→ TEXT SEGMENT:
Segment Open

Digital and Culture Secretary urges charities to prepare for stronger data protection laws

Fewer than half of charities are aware of new data protection laws four months before they come into force

Chloe Green | 25th Jan 18

Fewer than half of charities are aware of new data protection laws four months before they come into force, according to new research.

The survey measured awareness of the changes to be brought in through the EU’s General Data Protection Regulation (GDPR), which is to be implemented in UK law via the Data Protection Bill in May 2018, as part of plans to help the UK prepare for a successful Brexit.

Incredibly, the survey found that just over a quarter of charities who had heard of the regulation had made changes to their operations ahead of the new laws coming into force. Those charities made changes to cyber security practices, including creating or improving cyber security procedures, hiring new staff and installing or updating anti-virus software.

Speaking from Davos, where he is banging the drum for the UK’s world-leading tech sector and reaffirming the nation’s commitment to artificial intelligence [AI], Secretary of State for Digital, Culture, Media and Sport Matt Hancock said: “We are strengthening the UK’s data protection laws to make them fit for the digital age by giving people more control over their own data.

“And as these figures show many organisations still need to act to make sure the personal data they hold is secure and they are prepared for our Data Protection Bill.

Segment Closed

→ DATA SUPPLIED:
Segment Open

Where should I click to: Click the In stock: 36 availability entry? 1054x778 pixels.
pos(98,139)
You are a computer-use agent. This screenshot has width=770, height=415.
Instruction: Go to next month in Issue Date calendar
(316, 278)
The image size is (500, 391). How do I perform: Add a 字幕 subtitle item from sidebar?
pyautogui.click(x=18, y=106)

Segment Closed
Segment Open

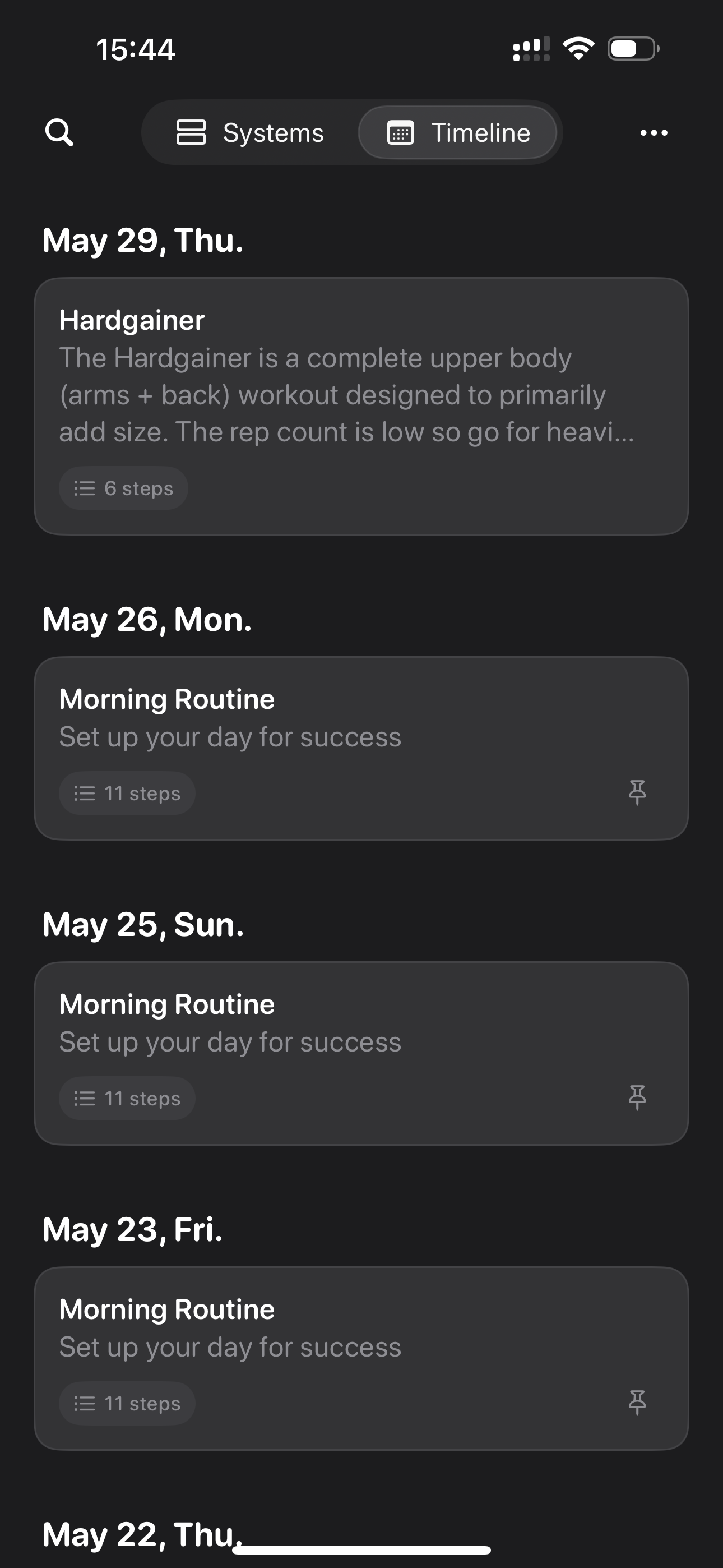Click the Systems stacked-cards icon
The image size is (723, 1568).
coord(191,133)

Segment Closed
Segment Open

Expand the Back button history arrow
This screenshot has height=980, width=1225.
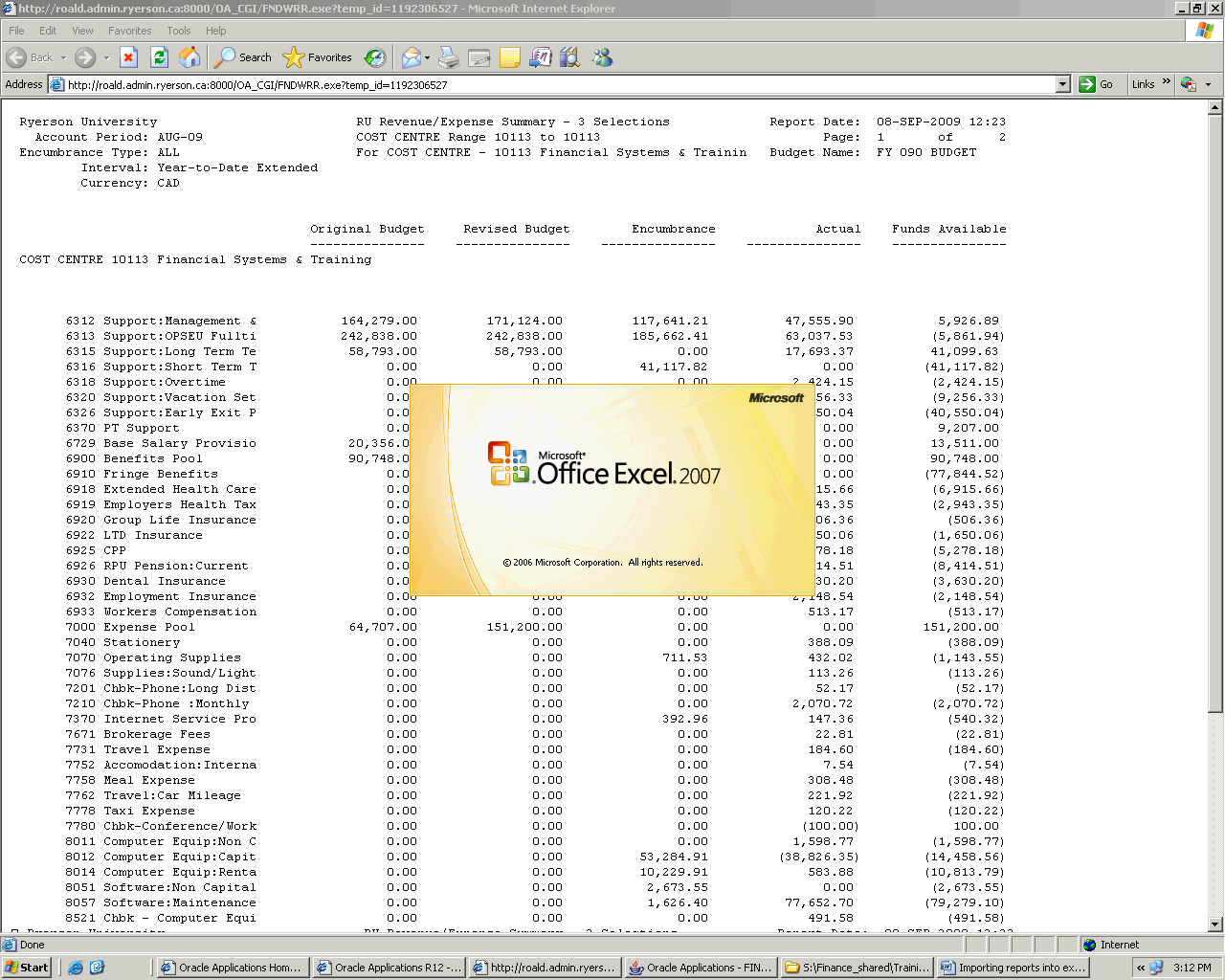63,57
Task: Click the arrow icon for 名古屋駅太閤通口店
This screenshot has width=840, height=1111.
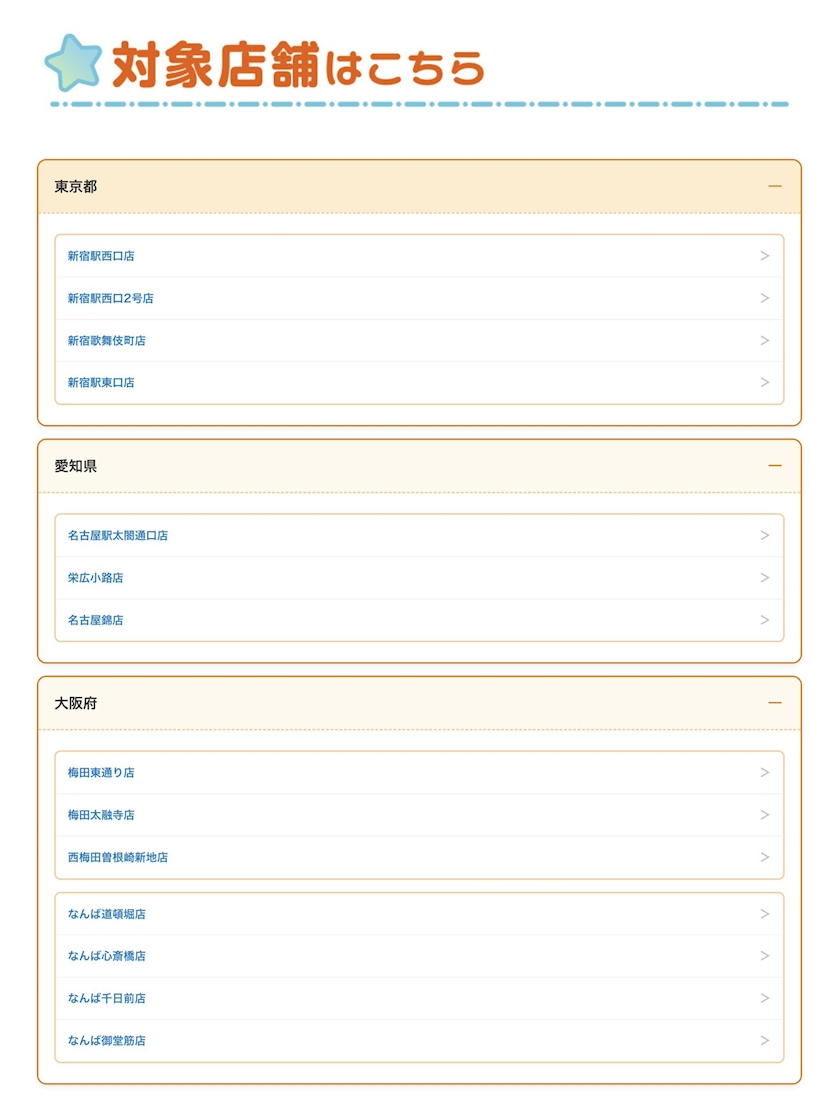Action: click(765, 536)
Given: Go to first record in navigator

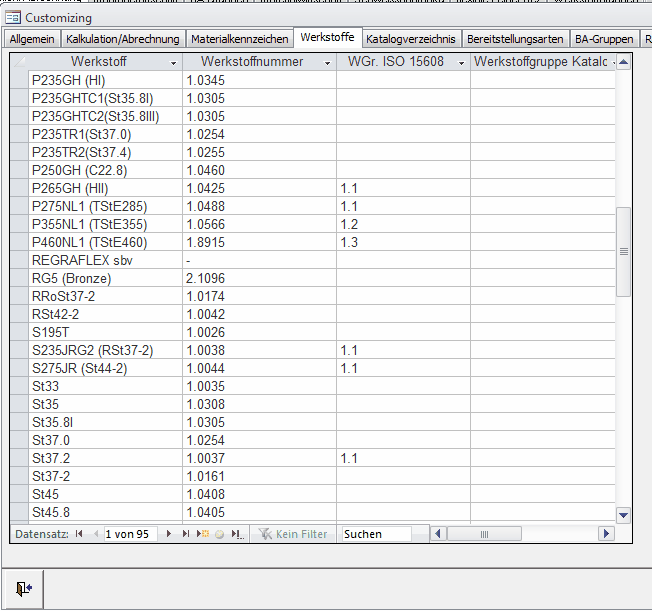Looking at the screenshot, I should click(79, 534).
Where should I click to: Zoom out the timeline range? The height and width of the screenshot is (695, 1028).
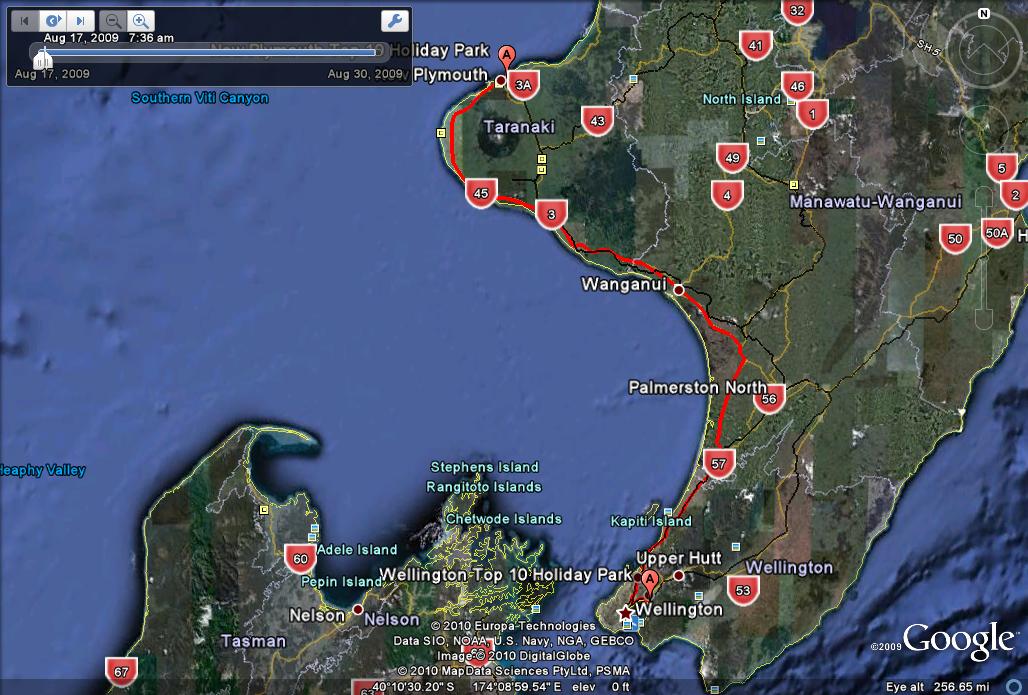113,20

Segment Closed

→ EXERCISES TO COMPLETE:
a: In the data protection article, when is the GDPR to be implemented in UK law through the Data Protection Bill?
b: Continue the article about charities and data protection laws from its last sentence.

→ RESULTS OF THE TASKS:
a: May 2018

b:
“There is a wealth of free help and guidance available from the Information Commissioner’s Office and the National Cyber Security Centre, and I encourage all those affected to take it up.”

 

Data Protection Bill

While in Davos, Mr Hancock will talk up the nation’s innovators in speeches covering policymaking for the Fourth Industrial Revolution and Generation AI.

On the day new statistics on data preparedness are released, Hancock made it clear the Government’s Data Protection Bill will provide people with the confidence their data will be managed securely and safely while also supporting those innovative businesses to maximise the potential benefits of increasing use of data in the digital economy.

The Bill will give Information Commissioner’s Office (ICO) more power to defend consumer interests and issue higher fines, of up to £17m or 4% of global turnover, for the most serious data breaches.

Organisations which hold and process personal data are urged to prepare and follow the guidance and sector FAQS freely available from the ICO. Its dedicated advice line for small organisations has received more than 8,000 calls since it opened in November 2017, and the Guide to the GDPR has had over one million views. The regulator also has a GDPR checklist, and 12 steps to take now to prepare for GDPR.

There is still time to prepare and many organisations will already be compliant with the new rules. Businesses already complying with the existing Data Protection Act are well on the way to being ready for GDPR.

There will be no regulatory ‘grace’ period, but the ICO is a fair and proportionate regulator. Those who self-report, who engage with the ICO to resolve issues and demonstrate effective accountability, can expect this to be taken into account when the ICO considers taking action.

Information Commissioner Elizabeth Denham said: “Data protection law reforms put consumers and citizens first. People will have greater control over how their data is used and organisations will have to be transparent and account for their actions. This is a step change in the law; charities need to take steps now to ensure they are ready.”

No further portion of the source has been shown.